Disney's production line for the coming years will see the company doubling down on a strategy of dusting off animated classics for live-action remakes or reboots that has so far netted more than $2 billion.
The latest offering, "The Jungle Book," debuted on Friday and has extended Disney's winning streak, grossing more than $300 million worldwide over the weekend and trouncing the competition in North America.
Over the coming months, "Alice Through the Looking Glass " and "Beauty and the Beast" will fill theaters and the wallets of shrewd studio executives, with several more adaptations reportedly in the pipeline.
Even casual moviegoers will have spotted that Disney's back catalogue of fairy tales has been raided in recent years for moneyspinners like "Alice in Wonderland, "Cinderella" and "Maleficent," which made a combined $2.5 billion.
Shawn Robbins, a senior analyst at BoxOffice.com, said it was "not a stretch of the imagination" to envisage the company revisiting most of its classic animations.
The Hollywood trade press have been buzzing with rumors and half-confirmed stories about "Dumbo," "Pinocchio," "Cruella," "Genies" -- a riff on "Aladdin" -- and many other fairy tales which could make it once again to the big screen.
Disney declined to comment on its long-term strategy, but analysts say the writing is on the wall for the future.
"In Disney's case, the appeal of remakes to moviegoers is still in its prime. Twenty years from now, that may not be the case. Twenty years after that, who knows?" Robbins told AFP.
Producing a successful remake, according to Robbins, is a delicate balancing act between coming up with new and interesting ways to tell familiar stories, and honoring "the heart and spirit" of the original characters.
"The general assumption is that Hollywood remakes things because it's an easy way to make money, but it's far from easy to be successful on both the artistic and commercial fronts," he said.
Old stories
Starring newcomer Neel Sethi as Mowgli, "The Jungle Book" employed the talents of Hollywood heavyweights Bill Murray, Ben Kingsley and Idris Elba for the voices of Baloo the bear, Bagheera the panther and Shere Khan the tiger.
The film's director Jon Favreau, who was also at the helm for two of the "Iron Man" movies, told AFP that modern-day Disney was merely following what the likes of its co-founder Walt Disney and "Star Wars" director George Lucas had always done.
"Take old myths, old stories, old archetypes, old characters and do it using cutting-edge technology," said Favreau, 49, who has producing credits for numerous blockbusters, including both "Avengers" films.

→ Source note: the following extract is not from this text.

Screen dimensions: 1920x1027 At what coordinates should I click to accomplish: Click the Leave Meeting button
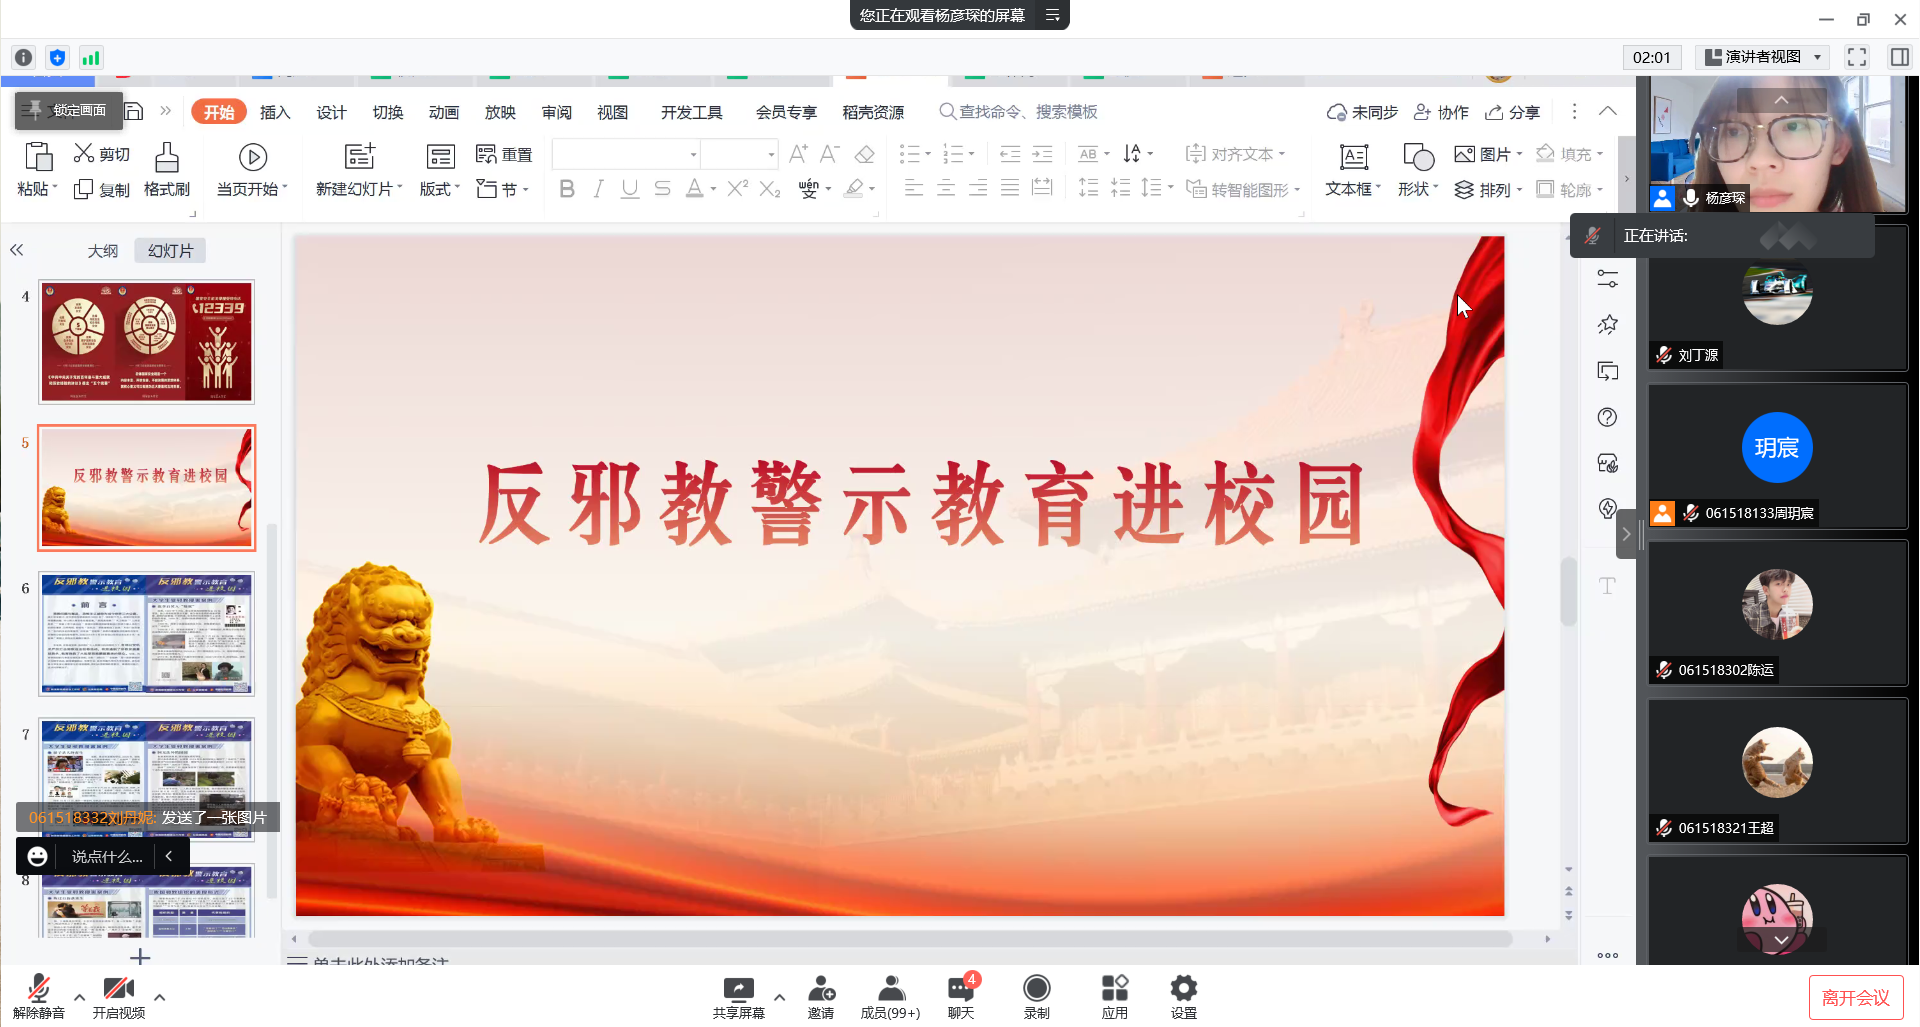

"Star Wars," he says, repackaged elements of Arthurian legend, westerns and the films of Japanese master Akira Kurosawa -- "the princess being rescued and the loveable rogue, the father who's the king, the dark prince and the struggle between good and evil."
"Walt Disney would do the same thing. He would find the old fairy tales like Snow White -- these are old stories," he told AFP.
Hollywood producer Suzanne Todd -- who was behind 2010's "Alice in Wonderland" and has been producing its sequel -- said there was "something lovely" about fairy tale adaptations, and particularly last year's "Cinderella."
"There's a charm to the original movie and there's an inspirational quality that comes out of it," she told AFP at a recent event to publicize Disney's "Alice Through The Looking Glass," which comes out next month.
"I just thought Kenneth Branagh made it lush and romantic and accessible."
Pleasing the 'Pixar generation'
Early sequences from the new "Beauty and the Beast" -- due out in March 2017 -- also looked "amazing and incredible," she said.
Advances in technology have allowed age-old and beloved stories to reach new audiences who might have been turned off by the dated originals, says Todd, whose body of more than 20 films includes the "Austin Powers" spy spoof trilogy.
"I don't know that my three children would be as entertained sitting and watching the old animated versions because they've grown up as a Pixar generation," she said.
"Looking Glass" director James Bobin made two hit "Muppets" live-action movies for Disney and is the co-creator of spoof characters Ali G, Borat and Bruno with British comic Sacha Baron Cohen, who stars in the new "Alice" movie.
The film isn't strictly a remake as Disney never produced a standalone animated version of the second of Lewis Carroll's "Wonderland" books, "Through the Looking-Glass, and What Alice Found There."
But the studio will be hoping to benefit both from the success of 2010's "Alice in Wonderland" and the cultural cachet of the source material.
"Lewis Carroll for me is a guy that was sort of a surrealist satirist in many ways. The books he wrote were often commentaries about people he knew and Victorian society as a whole," said Bobin.
"I felt that you could almost trace a brand of English comedy -- starting with him, going through Edward Lear and the goon show in the 50s and Monty Python in the 70s -- which has never really gone away."